REQUIREMENTS:
Starting at the first of the rows below and ending at the line that contains "point(896,405)", switch "How do I perform:" to "How can I perform:" and give those lines again with everything else unchanged.

[Rows of pointing data]
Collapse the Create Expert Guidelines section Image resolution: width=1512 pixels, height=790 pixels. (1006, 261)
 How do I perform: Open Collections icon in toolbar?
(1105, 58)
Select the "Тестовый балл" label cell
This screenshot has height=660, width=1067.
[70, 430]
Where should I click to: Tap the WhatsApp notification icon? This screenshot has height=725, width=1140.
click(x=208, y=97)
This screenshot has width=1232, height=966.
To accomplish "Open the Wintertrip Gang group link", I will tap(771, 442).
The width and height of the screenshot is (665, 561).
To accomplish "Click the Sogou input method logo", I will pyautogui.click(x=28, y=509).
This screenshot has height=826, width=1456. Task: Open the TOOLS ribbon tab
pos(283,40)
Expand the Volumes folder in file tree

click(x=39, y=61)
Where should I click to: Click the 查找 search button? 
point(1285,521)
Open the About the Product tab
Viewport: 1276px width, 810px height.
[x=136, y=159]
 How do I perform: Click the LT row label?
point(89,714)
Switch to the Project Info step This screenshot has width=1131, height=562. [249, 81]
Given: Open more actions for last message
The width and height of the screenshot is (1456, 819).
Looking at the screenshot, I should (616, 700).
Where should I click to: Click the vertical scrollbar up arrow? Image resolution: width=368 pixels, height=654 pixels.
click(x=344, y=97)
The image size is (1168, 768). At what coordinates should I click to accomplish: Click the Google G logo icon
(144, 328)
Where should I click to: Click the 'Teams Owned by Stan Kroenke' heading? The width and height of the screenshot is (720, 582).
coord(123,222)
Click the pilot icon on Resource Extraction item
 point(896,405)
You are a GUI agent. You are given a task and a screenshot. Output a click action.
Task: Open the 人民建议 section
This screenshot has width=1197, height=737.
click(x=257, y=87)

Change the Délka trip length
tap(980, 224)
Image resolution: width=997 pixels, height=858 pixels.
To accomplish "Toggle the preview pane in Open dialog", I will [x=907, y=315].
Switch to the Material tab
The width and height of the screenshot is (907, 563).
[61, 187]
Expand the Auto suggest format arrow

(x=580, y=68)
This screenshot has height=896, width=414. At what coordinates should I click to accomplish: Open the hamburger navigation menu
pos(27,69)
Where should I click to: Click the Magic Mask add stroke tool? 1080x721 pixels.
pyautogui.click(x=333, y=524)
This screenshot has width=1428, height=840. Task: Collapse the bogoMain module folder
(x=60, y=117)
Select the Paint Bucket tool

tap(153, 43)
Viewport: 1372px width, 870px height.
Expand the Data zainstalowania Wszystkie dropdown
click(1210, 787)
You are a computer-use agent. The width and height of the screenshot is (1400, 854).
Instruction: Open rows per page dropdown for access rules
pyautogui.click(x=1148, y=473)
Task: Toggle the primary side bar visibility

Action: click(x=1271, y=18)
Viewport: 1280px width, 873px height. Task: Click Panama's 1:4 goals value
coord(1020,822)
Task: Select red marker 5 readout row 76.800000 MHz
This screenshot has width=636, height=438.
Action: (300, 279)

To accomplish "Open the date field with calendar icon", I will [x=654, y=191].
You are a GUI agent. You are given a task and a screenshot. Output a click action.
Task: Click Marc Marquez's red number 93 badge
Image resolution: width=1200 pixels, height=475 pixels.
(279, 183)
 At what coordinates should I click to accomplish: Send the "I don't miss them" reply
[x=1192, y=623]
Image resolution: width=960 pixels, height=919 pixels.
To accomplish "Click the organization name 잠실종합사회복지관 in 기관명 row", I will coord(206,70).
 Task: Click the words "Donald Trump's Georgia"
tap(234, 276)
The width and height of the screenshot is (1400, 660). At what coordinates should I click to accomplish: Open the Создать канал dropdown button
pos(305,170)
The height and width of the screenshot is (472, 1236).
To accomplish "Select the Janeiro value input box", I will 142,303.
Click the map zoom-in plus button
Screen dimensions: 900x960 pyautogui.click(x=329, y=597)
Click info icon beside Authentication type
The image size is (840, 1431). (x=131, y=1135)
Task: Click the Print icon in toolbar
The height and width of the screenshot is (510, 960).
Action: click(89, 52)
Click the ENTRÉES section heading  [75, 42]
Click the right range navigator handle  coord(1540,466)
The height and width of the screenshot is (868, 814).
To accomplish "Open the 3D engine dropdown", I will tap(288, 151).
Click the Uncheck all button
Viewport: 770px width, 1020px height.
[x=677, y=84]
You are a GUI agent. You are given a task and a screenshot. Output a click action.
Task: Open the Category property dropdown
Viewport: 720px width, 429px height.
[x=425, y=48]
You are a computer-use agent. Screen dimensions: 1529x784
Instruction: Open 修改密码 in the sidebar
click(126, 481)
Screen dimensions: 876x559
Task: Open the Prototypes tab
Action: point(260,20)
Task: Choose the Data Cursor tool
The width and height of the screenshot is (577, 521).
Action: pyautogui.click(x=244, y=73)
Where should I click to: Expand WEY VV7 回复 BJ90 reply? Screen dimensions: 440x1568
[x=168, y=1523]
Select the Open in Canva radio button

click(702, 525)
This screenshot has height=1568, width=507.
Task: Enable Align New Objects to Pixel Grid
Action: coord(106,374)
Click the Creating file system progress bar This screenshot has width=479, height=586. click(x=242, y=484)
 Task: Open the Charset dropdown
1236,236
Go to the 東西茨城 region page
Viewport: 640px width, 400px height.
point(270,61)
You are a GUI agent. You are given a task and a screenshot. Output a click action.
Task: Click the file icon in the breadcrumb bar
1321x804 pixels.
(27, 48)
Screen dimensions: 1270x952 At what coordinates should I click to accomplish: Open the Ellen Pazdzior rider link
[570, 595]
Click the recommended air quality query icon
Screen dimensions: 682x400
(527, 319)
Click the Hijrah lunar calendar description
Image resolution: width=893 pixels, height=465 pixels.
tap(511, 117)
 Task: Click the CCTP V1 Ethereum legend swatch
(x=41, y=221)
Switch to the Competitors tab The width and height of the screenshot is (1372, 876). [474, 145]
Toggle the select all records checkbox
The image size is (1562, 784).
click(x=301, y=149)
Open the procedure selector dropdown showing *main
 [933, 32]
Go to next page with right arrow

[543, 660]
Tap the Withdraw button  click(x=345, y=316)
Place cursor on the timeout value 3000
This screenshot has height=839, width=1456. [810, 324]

RESULT:
Collapse the Create Expert Guidelines section Image resolution: width=1512 pixels, height=790 pixels. (1006, 261)
 How can I perform: Open Collections icon in toolbar?
(1105, 58)
Select the "Тестовый балл" label cell
This screenshot has height=660, width=1067.
[70, 430]
Where should I click to: Tap the WhatsApp notification icon? This screenshot has height=725, width=1140.
click(x=208, y=97)
This screenshot has width=1232, height=966.
To accomplish "Open the Wintertrip Gang group link", I will tap(771, 442).
The width and height of the screenshot is (665, 561).
To accomplish "Click the Sogou input method logo", I will pyautogui.click(x=28, y=509).
This screenshot has height=826, width=1456. Task: Open the TOOLS ribbon tab
pos(283,40)
Expand the Volumes folder in file tree

click(x=39, y=61)
Where should I click to: Click the 查找 search button? 
point(1285,521)
Open the About the Product tab
Viewport: 1276px width, 810px height.
[x=136, y=159]
 How can I perform: Click the LT row label?
point(89,714)
Switch to the Project Info step This screenshot has width=1131, height=562. [249, 81]
Given: Open more actions for last message
The width and height of the screenshot is (1456, 819).
Looking at the screenshot, I should (616, 700).
Where should I click to: Click the vertical scrollbar up arrow? Image resolution: width=368 pixels, height=654 pixels.
click(x=344, y=97)
The image size is (1168, 768). At what coordinates should I click to accomplish: Click the Google G logo icon
(144, 328)
Where should I click to: Click the 'Teams Owned by Stan Kroenke' heading? The width and height of the screenshot is (720, 582).
coord(123,222)
Click the pilot icon on Resource Extraction item
 point(896,405)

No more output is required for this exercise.